Mons Développé par la zone de secours Wallonie picarde, il doit permettre un gain de temps et plus de sécurité en intervention

Les pompiers de la zone de secours Hainaut-Centre ont les yeux tournés vers la zone voisine, la zone de secours de Wallonie picarde. Et pour cause. Cette dernière vient de développer un logiciel informatique de gestion des risques, baptisé PréviWeb.

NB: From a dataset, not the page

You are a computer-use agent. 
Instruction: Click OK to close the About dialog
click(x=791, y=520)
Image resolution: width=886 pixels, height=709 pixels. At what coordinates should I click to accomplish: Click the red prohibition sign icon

Particulièrement novateur, il a été primé aux Publica Awards dans la catégorie "sécurité"… Et fait déjà des envieux.

Concrètement, le projet doit permettre de mettre à disposition des pompiers, via l’utilisation d’une tablette, une série d’informations dont ils pourraient avoir besoin pour mener à bien leurs interventions sur un site dit à risques, tels qu’une école ou une usine classée Seveso. Des établissements particulièrement nombreux dans les régions de Mons-Borinage et du Centre.

"J’ai eu vent de ce projet et j’ai déjà prévu d’en discuter au collège de zone ce mercredi tant le projet me paraît intéressant ! commente Pascal Hoyaux (PS), président de zone. Chaque commune aura évidemment son mot à dire quant à la possible utilisation de cet outil mais il faut garder à l’esprit qu’en intervention, chaque minute compte. Je suis partisan de se renseigner et de voir ce qu’il y a lieu de faire en la matière."

La zone de secours Hainaut-Centre pourrait dès lors prendre contact avec la zone voisine afin d’échanger autour de cette bonne idée. "La zone Hainaut-Centre est la plus grande de Wallonie et nous comptons beaucoup plus d’usines Seveso, d’écoles, etc qu’en Wallonie picarde… Le travail de préparation et de recensement sera probablement beaucoup plus long mais l’initiative reste superbe."

En effet, les 28 communes de la zone seraient invitées à collaborer afin de communiquer les informations utiles : plans et moyens d’accès, coordonnées des exploitants, caractéristiques des dangers présents sur le site… Numérisées et disponibles dans chaque véhicule de commandement, ces données doivent permettre un gain de temps avant l’intervention mais pourraient surtout réduire les risques pris par les pompiers qui, aujourd’hui, ne savent pas toujours à quoi ils seront confrontés une fois dans le feu de l’action.